JUAN CANO PEREIRA 

"Me da por imaginar al señor presidente creyéndose ser ese hombre soñado que ha venido a buscarla en su canción.

2025-12-14

Los rebobinados de Sánchez

La música, junto con la literatura, es mi pasión. De ahí que en esta columna intente que ambas manifestaciones artísticas vayan siempre de la mano, dándose el suficiente carrete la una a la otra como para que la cosa fluya. Evidentemente que no lo conseguiré en todas las ocasiones, pero eso no es incompatible con que este escenario de confluencia donde he querido situar el ejercicio de mi libre opinión me depare alguna que otra vez un resultado interesante. 
Puede parecer entonces que, si existe una música o una letra de una canción que me dé pie para ello, todo valga o a todo se le pueda encontrar una justificación.

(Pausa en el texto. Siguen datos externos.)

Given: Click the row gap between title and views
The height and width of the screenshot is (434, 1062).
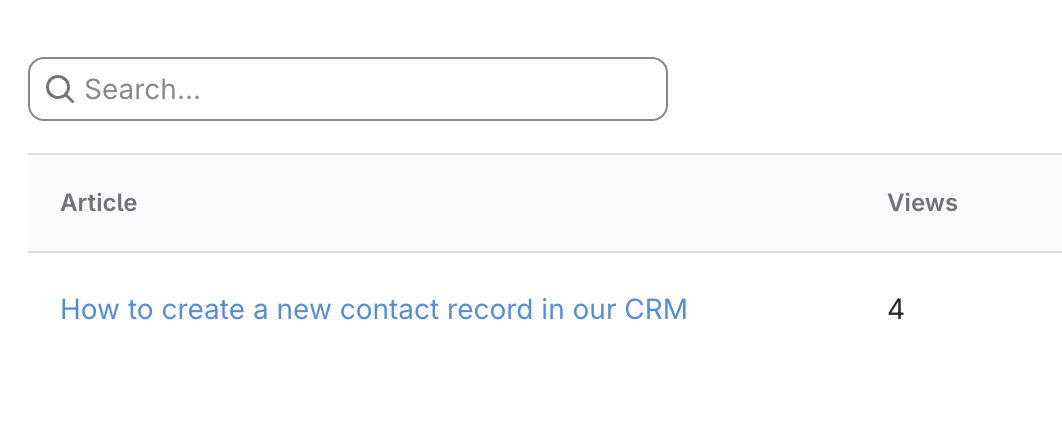Looking at the screenshot, I should (790, 310).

Pero nada más lejos de mi propósito, porque de ser así, el ejercicio de este experimento no tendría ningún valor. Incluso, diría muy poco de mi capacidad de análisis o, al menos, de discernimiento.
Dicho esto, queda claro que esconderse en la música para evadirse de los problemas puede ser, más que una solución o un acicate para afrontarlos de cara, una trampa que nos sitúe en una dimensión irreal. 
Toda esta reflexión me ha surgido a raíz del último vídeo en TikTok del presidente Sánchez, donde nos presenta sus escuchas musicales de este año en Spotify: una especie de tocata in fuga, con su sección libre, improvisada y virtuosística, a partir de la cual compone un riguroso contrapunto imitando esa huida del tema, problema o problemas principales.
Pienso ahora que, tal vez, el señor Sánchez debería de haberse despojado de esos auriculares que lo aíslan de la realidad de su gobierno y de su partido; porque, ¿de verdad que no se enteró de nada?, ¿de lo de los Ábalos, Koldos y Cerdanes?, ¿tampoco de lo del tal Salazar y sus encubridores?
Me da por imaginar al señor presidente embelesado por la voz de Joan As Police Woman, la artista que más ha escuchado este año, creyéndose ser ese hombre soñado que ha venido a buscarla en su canción «The dream», porque de «Pedro el macizo» —que diría mi amiga y compañera de Libreopinante Flori Tapia—, tanto en lo bueno como en lo mano, se puede esperar cualquier cosa.
Sin embargo, dejadme como siempre que prefiera llevar la música hacia un cierto pragmatismo, aunque solo sea porque el señor Sánchez y yo coincidamos en ser fieles seguidores de un grupo tan especial y para nada comercial como los Bon Iver. Dejadme, entonces, que lo crea fuerte y sabedor de que toda la mierda —la de verdad y la inventada— estaba empujándolo al abismo desde el primer día, por lo que ya tendrá interiorizadas, por lo menos, un millón de maneras de cómo ir cayendo.